Google

Rabu, 07 Mei 2008

Word 'Bursts' May Reveal Online Trends

18:24 18 February 2003
NewScientist.com news service
Will Knight


Searching for sudden "bursts" in the usage of particular words could be used to rapidly identify new trends and sort information more efficiently, says a US computer scientist.

Jon Kleinberg, at Cornell University in New York, has developed computer algorithms that identify bursts of word use in documents.

While other popular search techniques simply count the number of words or phrases in documents, Kleinberg's approach also takes into account the rate at which the word usage increases.

Kleinberg suggests that the method could be applied to weblogs to track new social trends. For example, identifying word bursts in the hundreds of thousands of personal diaries now on the web could help advertisers quickly spot an emerging craze.
Hot or not

The algorithms used to identify these sudden bursts are relatively simple, but very powerful, says Christos Papadimitriou, at the University of California at Berkeley.

"The key is to find unexpected changes in the frequency of the appearance of words," he told New Scientist. Papadimitriou agrees the method could prove valuable when searching for new trends in weblogs.

The approach could also be applied to sifting through other types of information. Identifying word bursts within email messages sent to a company's customer support address might help maintenance staff spot a major new problem.

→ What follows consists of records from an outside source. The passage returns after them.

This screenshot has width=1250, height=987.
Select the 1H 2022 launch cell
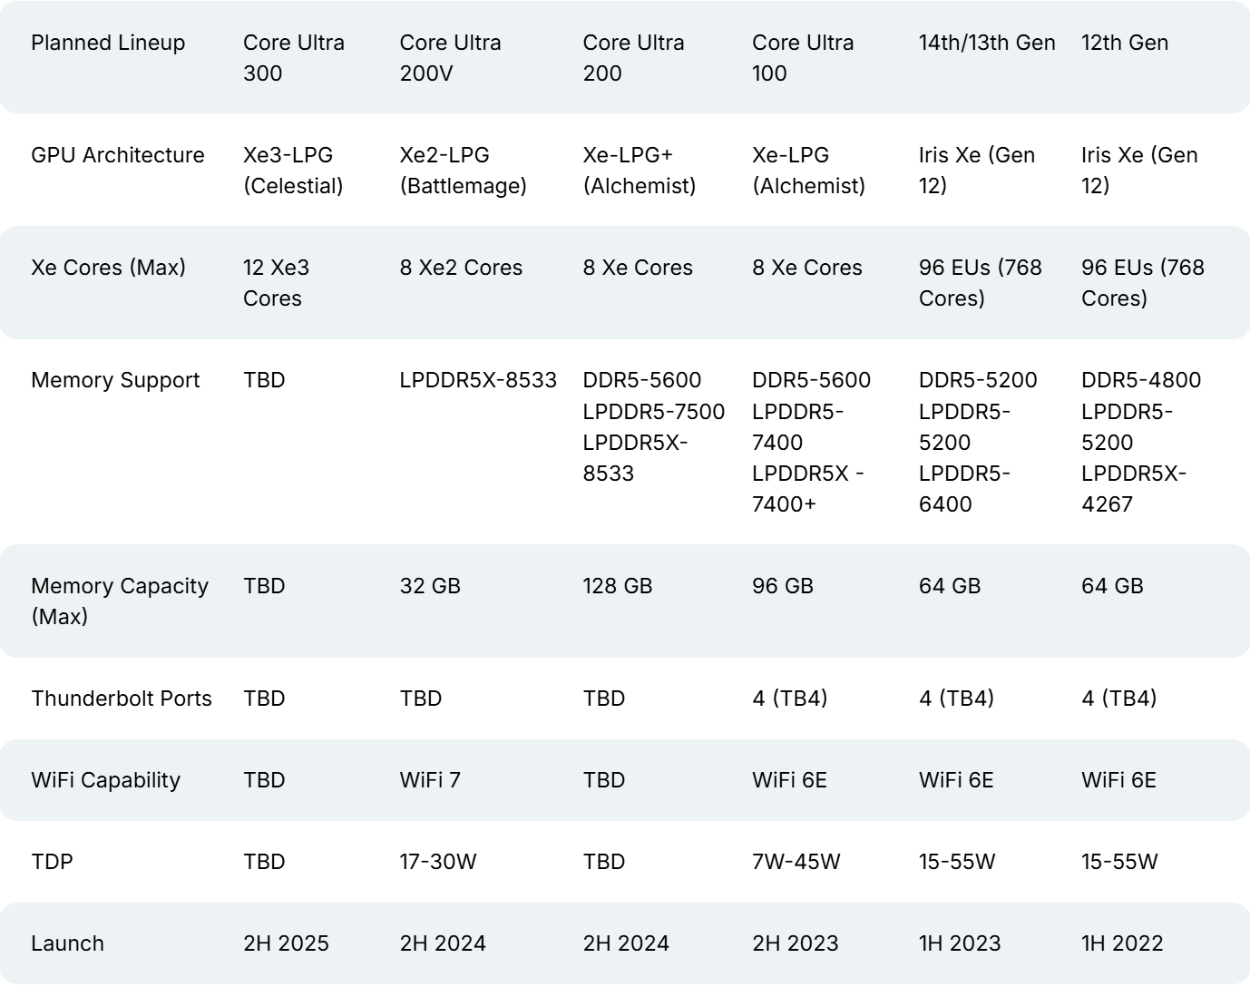tap(1121, 943)
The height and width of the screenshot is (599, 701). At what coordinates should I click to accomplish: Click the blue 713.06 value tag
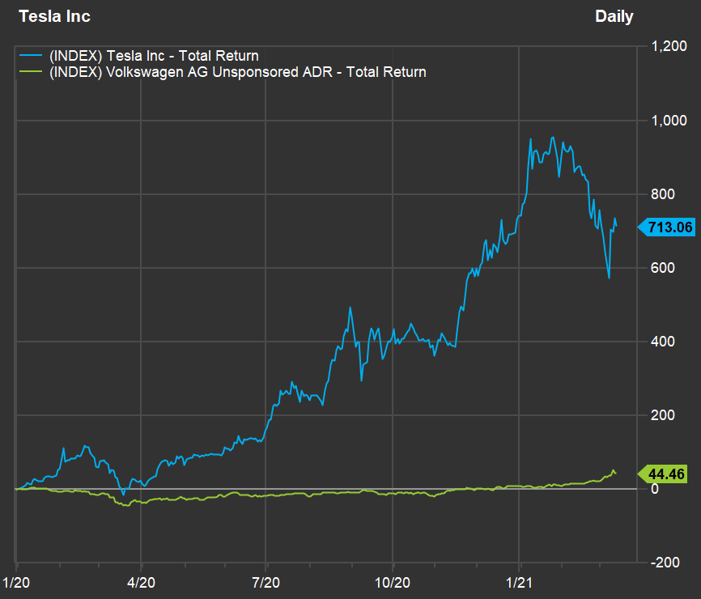click(x=671, y=227)
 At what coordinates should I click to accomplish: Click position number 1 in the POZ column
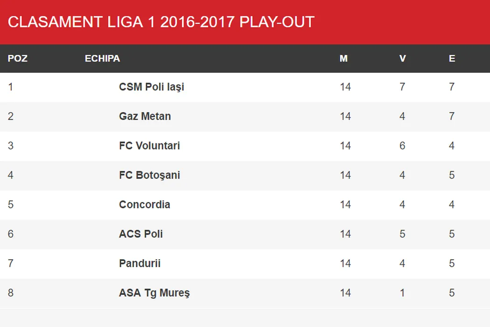pos(10,87)
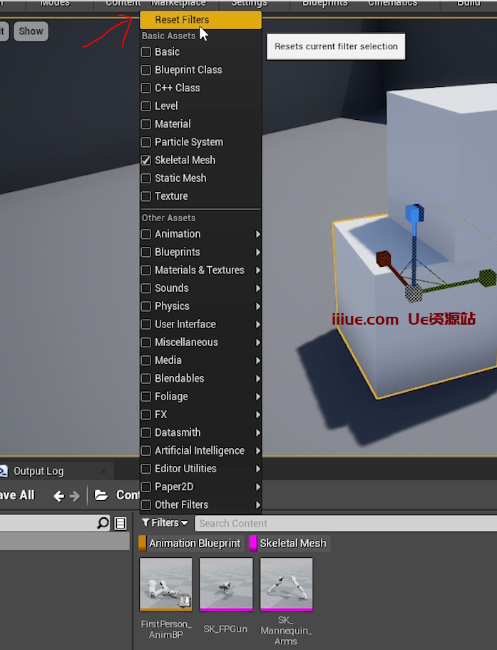Switch to the Output Log tab
497x650 pixels.
[39, 471]
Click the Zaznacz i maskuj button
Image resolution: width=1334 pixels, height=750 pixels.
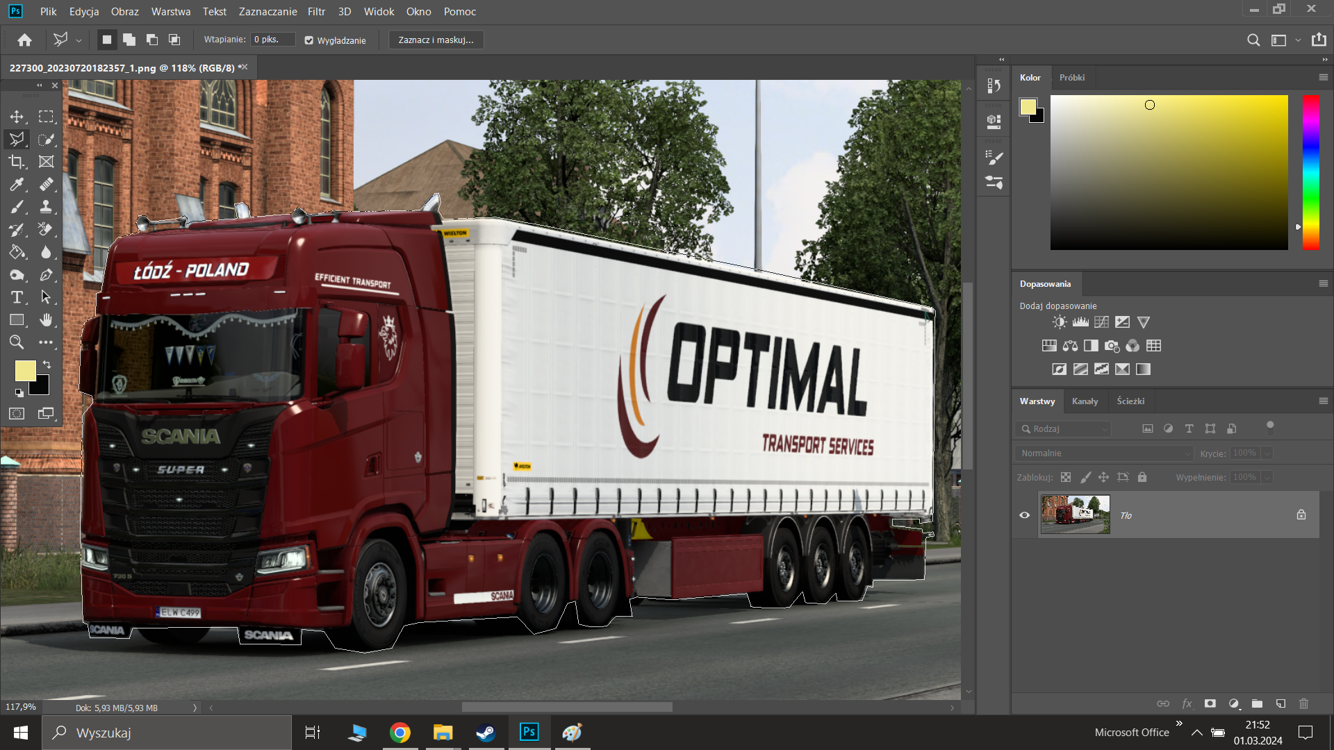point(436,40)
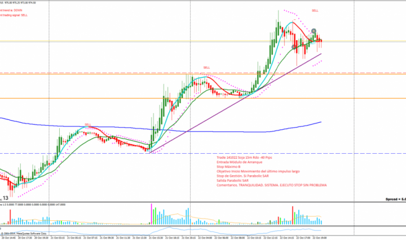Select the 'Stop Máximo B' text note

pos(230,167)
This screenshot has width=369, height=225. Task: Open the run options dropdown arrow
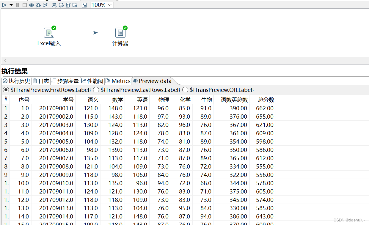(11, 5)
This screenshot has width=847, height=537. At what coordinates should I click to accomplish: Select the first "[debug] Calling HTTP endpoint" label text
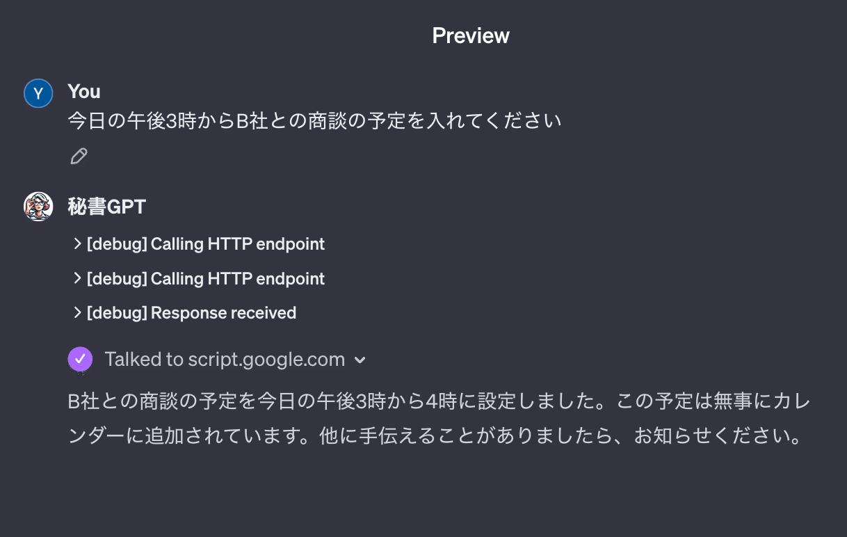tap(206, 244)
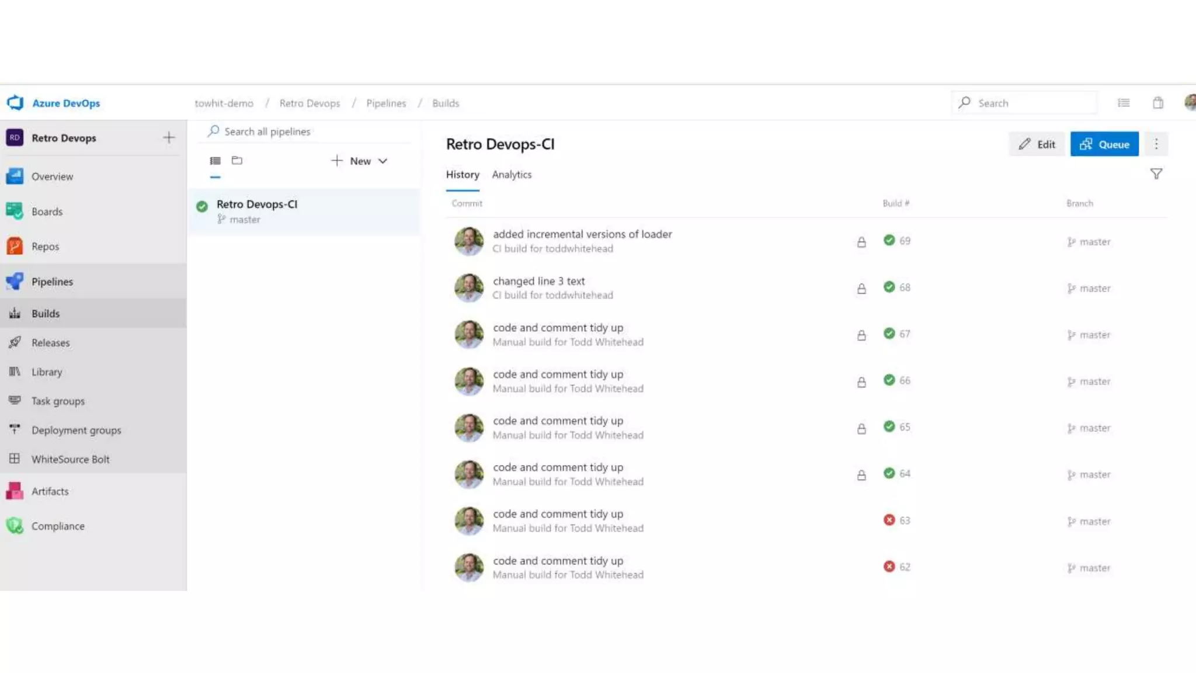Image resolution: width=1196 pixels, height=673 pixels.
Task: Switch to the Analytics tab
Action: pyautogui.click(x=512, y=175)
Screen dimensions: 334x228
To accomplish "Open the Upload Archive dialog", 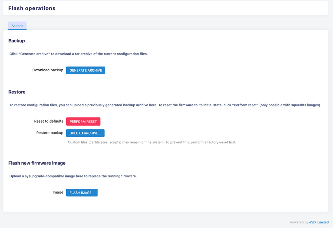I will (85, 133).
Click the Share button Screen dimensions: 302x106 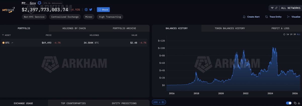103,10
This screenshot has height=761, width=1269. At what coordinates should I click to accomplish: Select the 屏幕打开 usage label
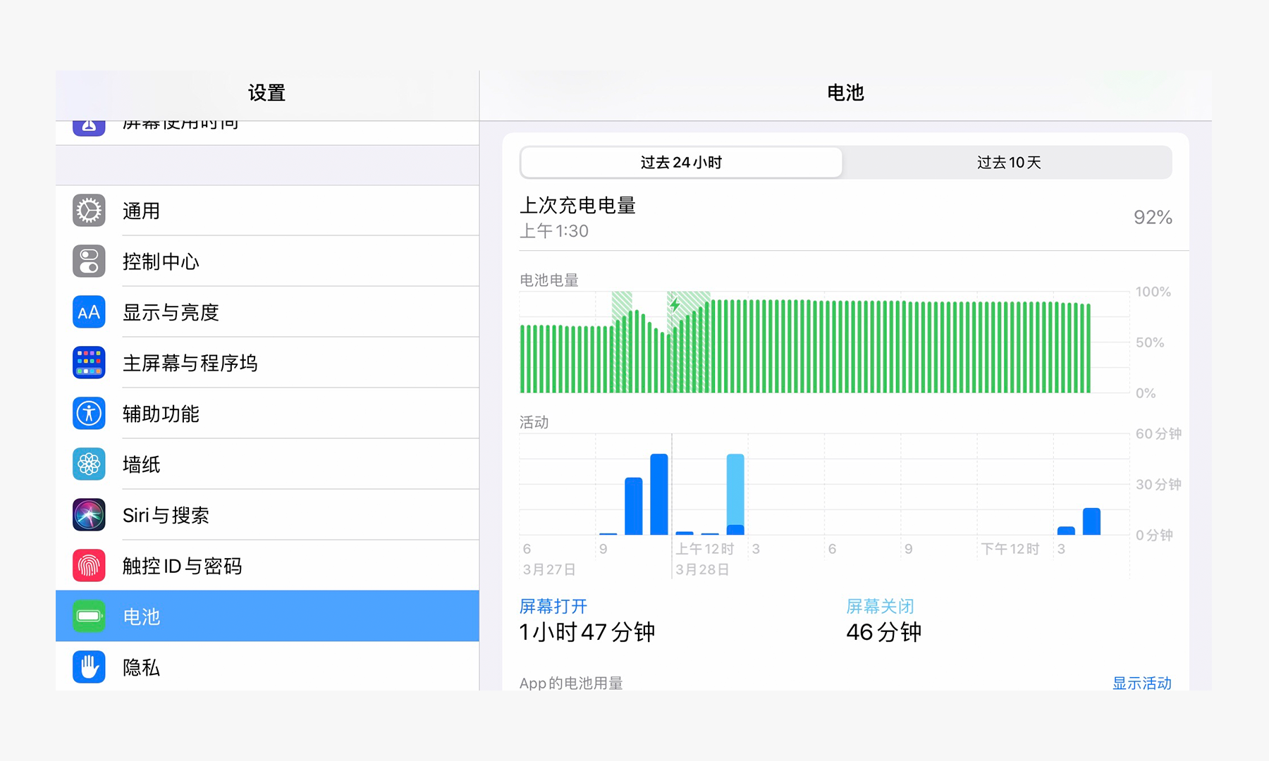(553, 606)
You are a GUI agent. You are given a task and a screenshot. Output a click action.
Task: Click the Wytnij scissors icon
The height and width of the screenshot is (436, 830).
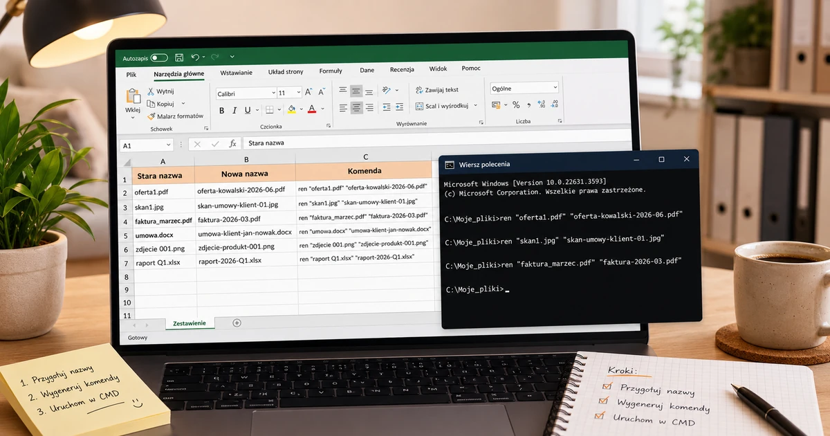coord(151,91)
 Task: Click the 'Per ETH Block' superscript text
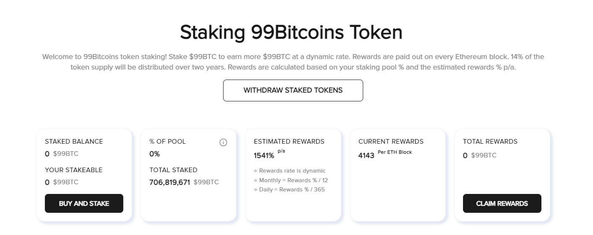395,152
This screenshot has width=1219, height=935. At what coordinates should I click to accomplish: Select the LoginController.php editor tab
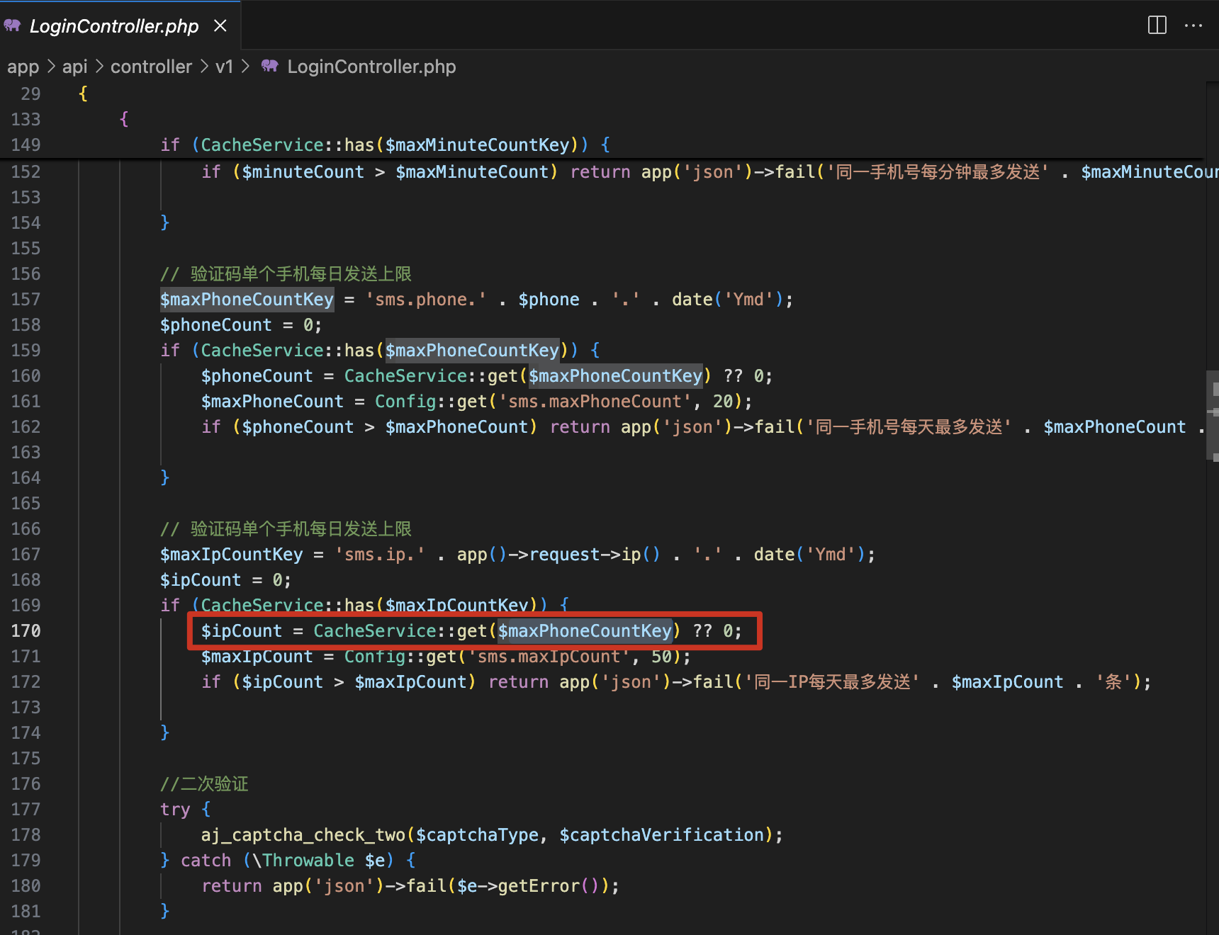click(113, 26)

Researchers at Google, the world's most widely used internet search engine, have already shown that identifying spikes in search terms can be used to track the spread of news and rumours around the world. The algorithms that run Google's automated news aggregation service remain secret, but it is not difficult to imagine that word bursts could, or do, have a useful role.
British savages

In a simple historical test of the technique, Kleinberg analysed all the annual State of the Union addresses given by US Presidents since 1790. He found that particular word "bursts" could indeed be linked to important events at the time the speeches were delivered.

In the years that immediately followed the American Revolution, for example, sudden bursts in the use of words such as "militia", "British" and "savages" are found.

From 1930 to 1937 a spike in the use of the word "depression" is seen. And from 1949 to 1959 "atomic" is the word with the greatest "burstiness". Later in the 20th century, words such as "Vietnam", "Soviet", "communist" and "Afghanistan" increase sharply in usage.

Kleinberg presents his findings on Tuesday at the American Association for the Advancement of Science's annual meeting in Denver, Colorado.